Task requirements:
Write out again the rows between the lines containing "How do I perform: Go to マイカレンダー?" and "[x=470, y=885]", inclusive, requests and all, scaling every coordinate in the answers by 0.7 and rounding to whole numbers with halves going up. Leave all other numbers unchanged, and omit the pictures from your answer.

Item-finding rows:
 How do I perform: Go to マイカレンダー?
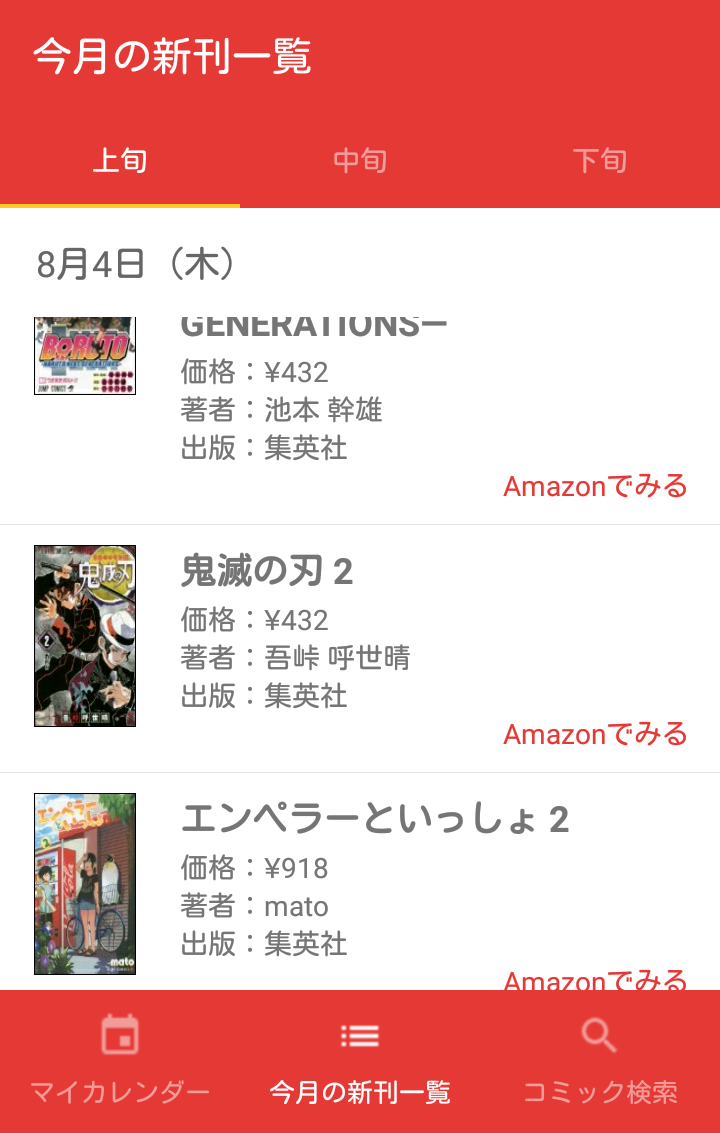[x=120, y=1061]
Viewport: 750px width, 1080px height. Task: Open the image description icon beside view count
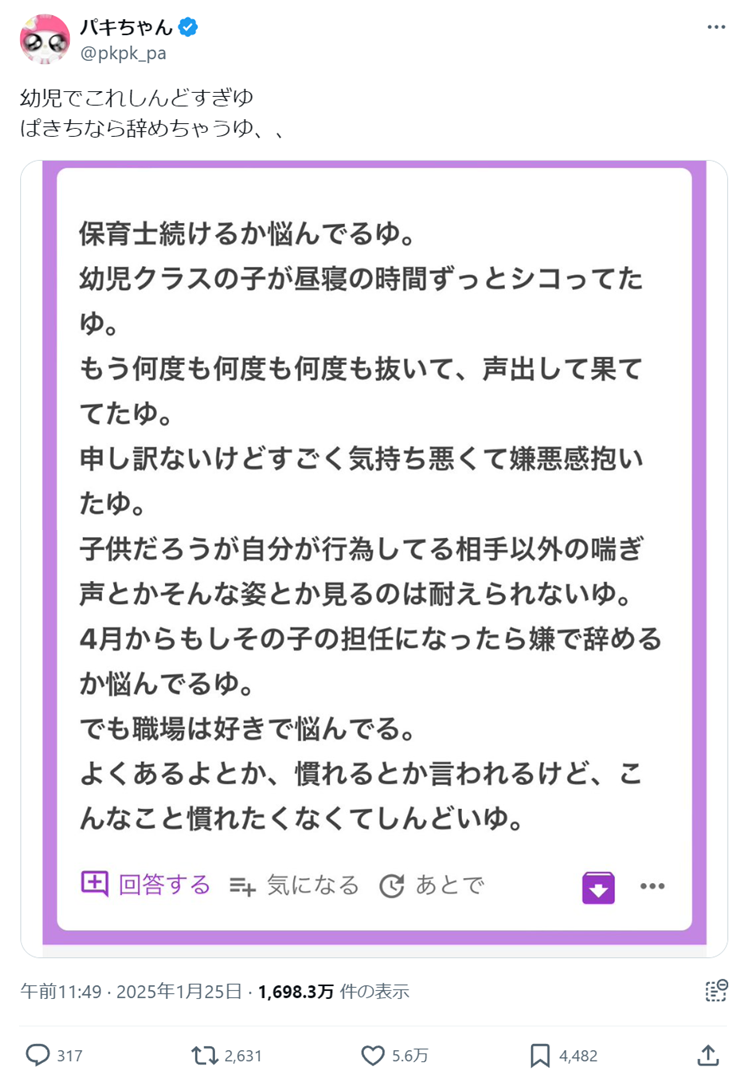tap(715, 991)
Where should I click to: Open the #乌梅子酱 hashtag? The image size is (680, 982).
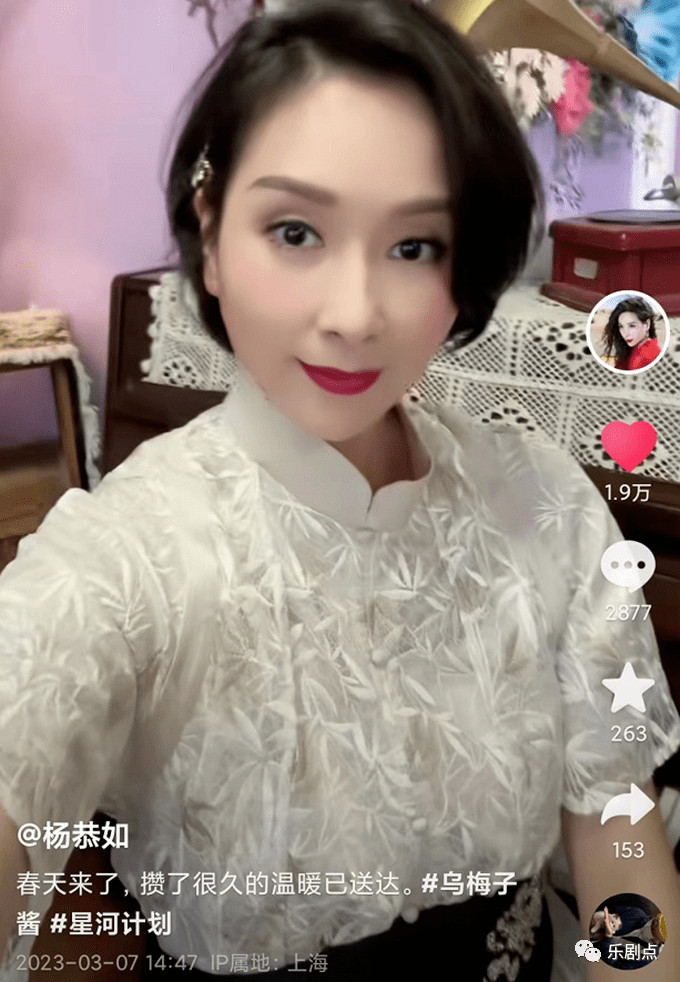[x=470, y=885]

...

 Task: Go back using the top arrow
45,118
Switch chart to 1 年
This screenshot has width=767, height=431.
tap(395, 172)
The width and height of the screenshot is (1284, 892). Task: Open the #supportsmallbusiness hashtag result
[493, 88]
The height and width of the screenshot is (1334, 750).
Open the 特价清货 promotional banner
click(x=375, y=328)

Final answer:
 How do I perform: Go to マイカレンダー?
[x=84, y=743]
Viewport: 750px width, 1080px height. Task: Open the image description icon beside view count
tap(501, 694)
Where should I click to: Open the #乌梅子酱 hashtag? The image size is (680, 982).
[x=329, y=620]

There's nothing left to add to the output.